COLORADO SPRINGS, Colo. – Bull rider Roscoe Jarboe, who qualified for the past two Wrangler National Finals Rodeos, is sidelined indefinitely with a back injury.

Jarboe suffered the injury following his 87-point ride on Andrews Rodeo’s F1 in the first round at Rodeo Austin (Texas), March 21. Moments after Jarboe made the whistle, he came off the bull and was on the ground on his hands and knees when the bull came back around and stepped on Jarboe’s back with its back feet.

“What I know is I broke my L3 vertebra and I’m going to have a CT scan (April 2 in Caldwell, Idaho),” said Jarboe, who didn’t experience any paralysis. “I’m going to find out if I need surgery or if it will just heal by itself. I had a good get-off after my ride, the bull just stepped on me and squished me. At first, I thought I broke some ribs because it was a sharp pain up high. Once the adrenaline started wearing off it eventually came lower, it felt like it was in my hip. When I had X-rays, it was determined I broke that part of my back.”

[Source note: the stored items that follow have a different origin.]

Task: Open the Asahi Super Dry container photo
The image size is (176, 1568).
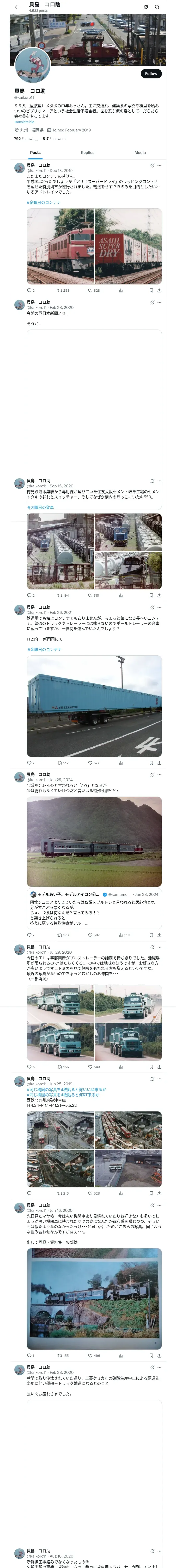Action: (128, 246)
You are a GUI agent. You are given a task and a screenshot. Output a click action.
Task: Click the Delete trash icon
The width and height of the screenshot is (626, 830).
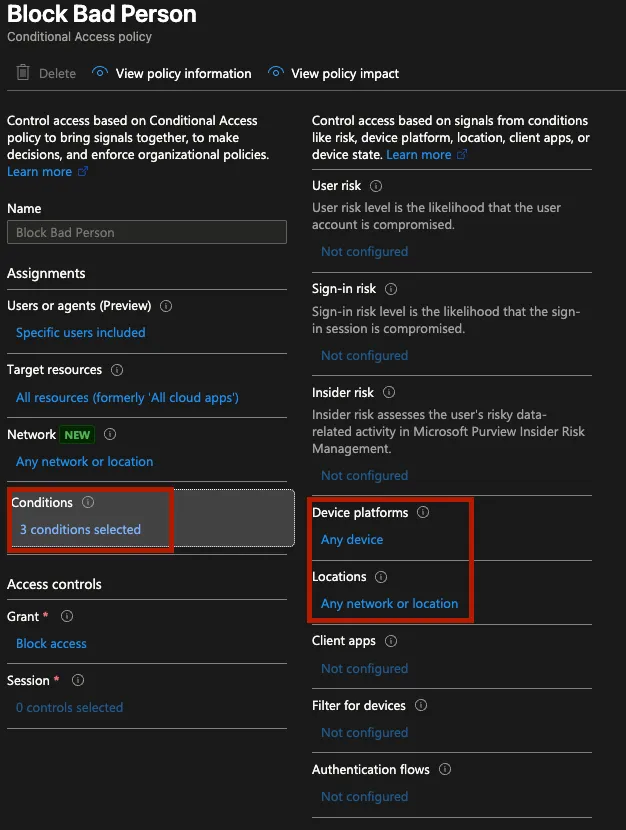tap(23, 73)
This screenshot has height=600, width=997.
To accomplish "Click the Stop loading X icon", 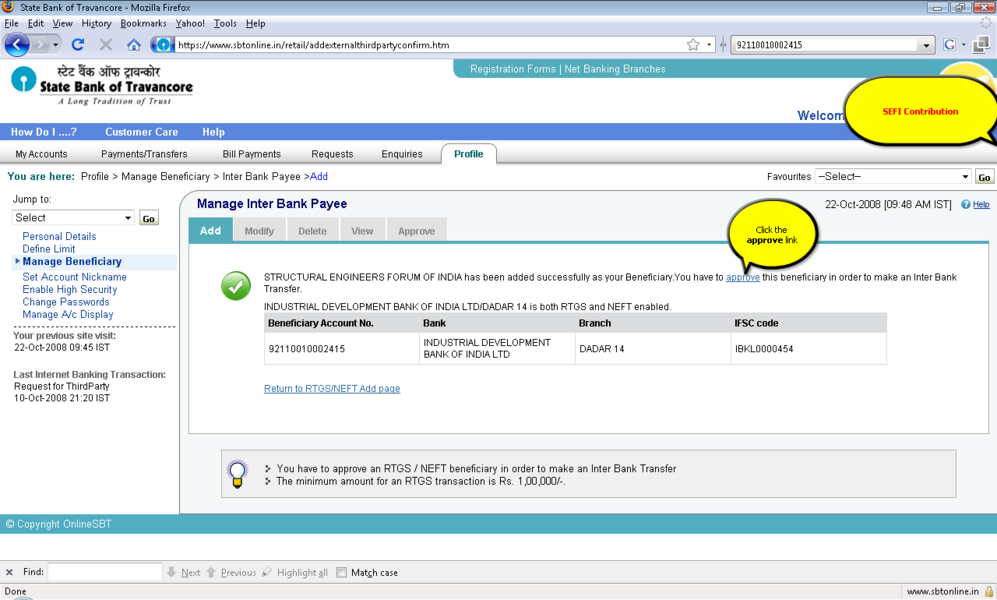I will [105, 45].
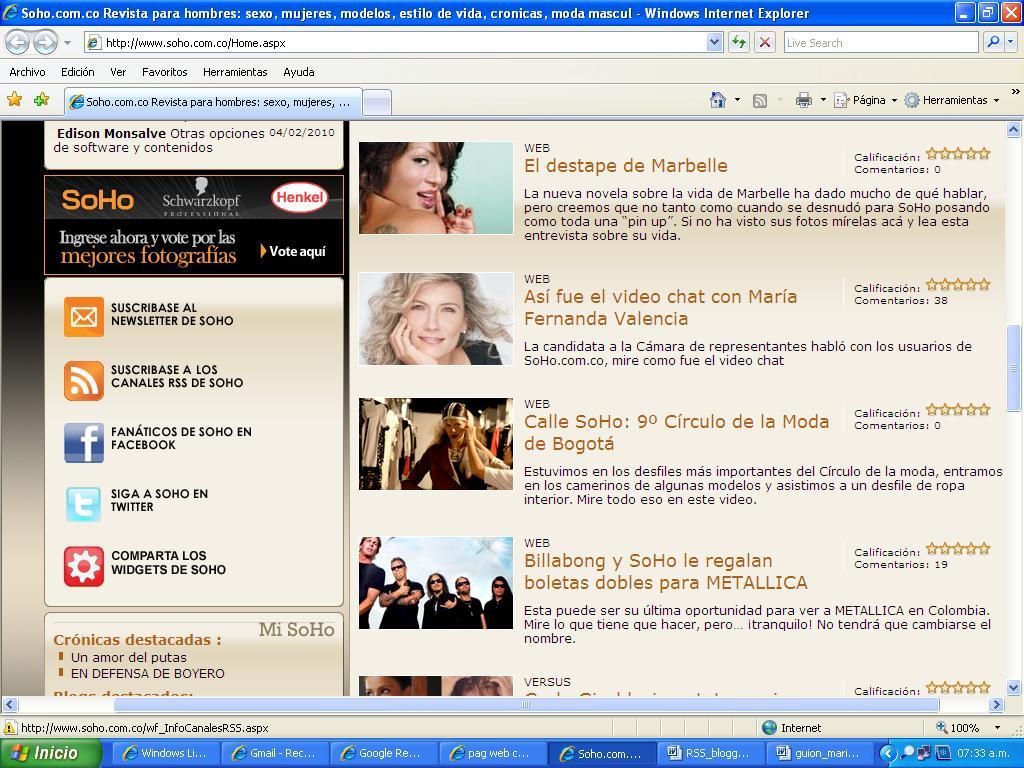Click the Inicio start button
1024x768 pixels.
pos(50,753)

Jarboe was 12th in the April 2 PRCA World Standings with $27,767. Jarboe, 21, is back at home in New Plymouth, Idaho, and scheduled to go to the doctor Wednesday for a follow-up visit. Jarboe tied for fifth with Boudreaux Campbell in the first round in Austin and earned $2,566, but he had to opt out of the semifinals because of his injury.

“When I was younger, coming out of my freshman year in high school I had a slight fracture of my L4 (vertebra), but nothing this serious,” Jarboe said. “This was a freak accident. I was just in the wrong place at the wrong time.”

Jarboe was the 2016 PRCA Resistol Bull Riding Rookie of the Year and placed ninth in the world standings with $149,765. He won Round 2 at that year’s NFR with an 88.5-point ride on Wayne Vold Rodeo’s Cooper’s Comet.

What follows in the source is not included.